Worth starting a build, but not waiting to finish?
Posted by gnshagghkkapphribbit@reddit | buildapc | View on Reddit | 9 comments
Tldr; should I buy some parts now, some later?
I currently have a decent laptop for gaming and editing (didn't have the space for a tower at the time) and it still runs fine, but within a year or two I think it'll start showing it's age, and I'm now in a position to have a full pc again.
Going through this sub suggests that it's not a great time to build, particularly RAM and GPU prices, and my range would be £1500ish for a PC that can play games like Siege well and decent editing when needed. Is it worth buying some parts now and waiting to see if the prices calm down (within that 2ish year mark)?
For storage, I can take the two 2tb NVME's from my laptop. Periphrals I have already. So is it worth buyings things like:
- Case
- Fans/Coolers
- PSU
- Mobo potentially?
Or should I just see it out and worry about it in a year or two?
Thanks in advance
Loserweebs@reddit
Not worth it tbh. I just cobble together a build for $250 by buying one part at a time. Both of ram stick DOA and I miss out on getting refund/return the stick at the time. So unless you fell in love with a case hard, and you absolutely sure that they won't restock, then maybe bought it and keep it in the original box to prevent the glass broke. Otherwise don't bother, keep gaming on the laptop
9okm@reddit
No, you should never do this. Save and buy all at once.
Various-Jellyfish132@reddit
Nah just stick your cash in an ISA. Whatever you buy today can be bought for 50-70% of the price ein 2 years, no point it sitting on a shelf deprecating whne the case could be sitting in a tracker fund appreciating.
Tbh, you already have the drives, GPUs will not be getting cheaper any time soon, Intel has some great value CPUs atm and £1500 is a decent budget. I'd just build now
Ram is expensive, but £200-250 will get you 32gb ddr5 which is plenty for now, and only about £100-150 more than 12 months ago. Compared to your full budget, that's only 10% more.
gnshagghkkapphribbit@reddit (OP)
I think I missed a key piece of information sorry - I don’t have £1500 in cash right now, but between now and when my laptop is likely to show its age I would have saved that or more. Of the things I listed too, case/coolers are the things I would expect to change the least in price and not be overly expensive (but could be wrong!)

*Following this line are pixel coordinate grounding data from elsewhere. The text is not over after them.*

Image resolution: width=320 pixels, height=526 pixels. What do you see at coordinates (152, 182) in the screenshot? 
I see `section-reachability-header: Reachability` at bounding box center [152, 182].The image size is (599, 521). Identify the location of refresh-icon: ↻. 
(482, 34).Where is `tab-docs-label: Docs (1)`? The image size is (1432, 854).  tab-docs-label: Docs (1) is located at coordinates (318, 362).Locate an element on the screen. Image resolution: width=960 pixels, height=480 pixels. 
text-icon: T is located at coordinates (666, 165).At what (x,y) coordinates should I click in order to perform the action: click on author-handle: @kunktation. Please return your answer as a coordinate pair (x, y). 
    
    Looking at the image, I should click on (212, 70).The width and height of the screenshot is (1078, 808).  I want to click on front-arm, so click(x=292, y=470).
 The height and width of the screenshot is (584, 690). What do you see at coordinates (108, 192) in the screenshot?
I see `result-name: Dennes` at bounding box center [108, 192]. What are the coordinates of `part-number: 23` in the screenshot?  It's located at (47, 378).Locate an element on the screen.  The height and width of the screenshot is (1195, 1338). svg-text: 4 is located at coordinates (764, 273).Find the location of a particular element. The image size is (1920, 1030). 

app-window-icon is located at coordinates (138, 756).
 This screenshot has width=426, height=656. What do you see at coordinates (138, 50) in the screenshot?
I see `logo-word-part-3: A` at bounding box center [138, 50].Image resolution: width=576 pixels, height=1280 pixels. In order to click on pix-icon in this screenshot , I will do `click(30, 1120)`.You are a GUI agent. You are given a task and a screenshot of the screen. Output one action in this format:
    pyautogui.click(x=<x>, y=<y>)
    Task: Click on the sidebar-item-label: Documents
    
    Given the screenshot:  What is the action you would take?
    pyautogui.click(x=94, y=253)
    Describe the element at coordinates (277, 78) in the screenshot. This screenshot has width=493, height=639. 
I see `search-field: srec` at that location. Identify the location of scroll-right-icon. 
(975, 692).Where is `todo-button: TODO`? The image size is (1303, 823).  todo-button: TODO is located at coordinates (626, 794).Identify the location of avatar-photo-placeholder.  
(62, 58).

Various-Jellyfish132@reddit
Yeah, in that case definitely wait. Worth investing in good peripherals that you can use with your laptop if you don't already have them. A ddcent monitor, keyboard and mouse will last you a decade, improve your laptop experience and can be carried over when you get a desktop.
Another option is to build a budget system and upgrade. AM4 bundle for £100-150, rtx 3070 for £200, psu/case etc for £100. Will be a decent system and the bits can be sold on for pretty much what you paid as you slowly upgrade bit by bit
gnshagghkkapphribbit@reddit (OP)
I have the peripherals already so covered that! Had considered building a budget but my laptop is still able to play majority of games on mid-high spec so I don’t think I’d end up using it that much.
If the laptop dies prematurely I’d do what you’re suggesting and get a budget build.
Appreciate the help!
thebenson@reddit
Just wait until you need/want to do the full build and do it then.
What if you buy some parts now, wait a year, and find that things have gotten worse and you can't afford to finish the build?
You can't return the parts. And now they're used, a year old, and worth significantly less than when you bought them.
hamfinity@reddit
It's never worth buying less than a fully functional PC because you have no way of testing if each part works.
So if you do complete it after 1-2 years of waiting and find out one of your original parts was dead on arrival, you already lost out on easy returns to the retailer and years of warranty.
gnshagghkkapphribbit@reddit (OP)
instantly saw the typo in the title after posting rip - Worth starting a build, but waiting to finish?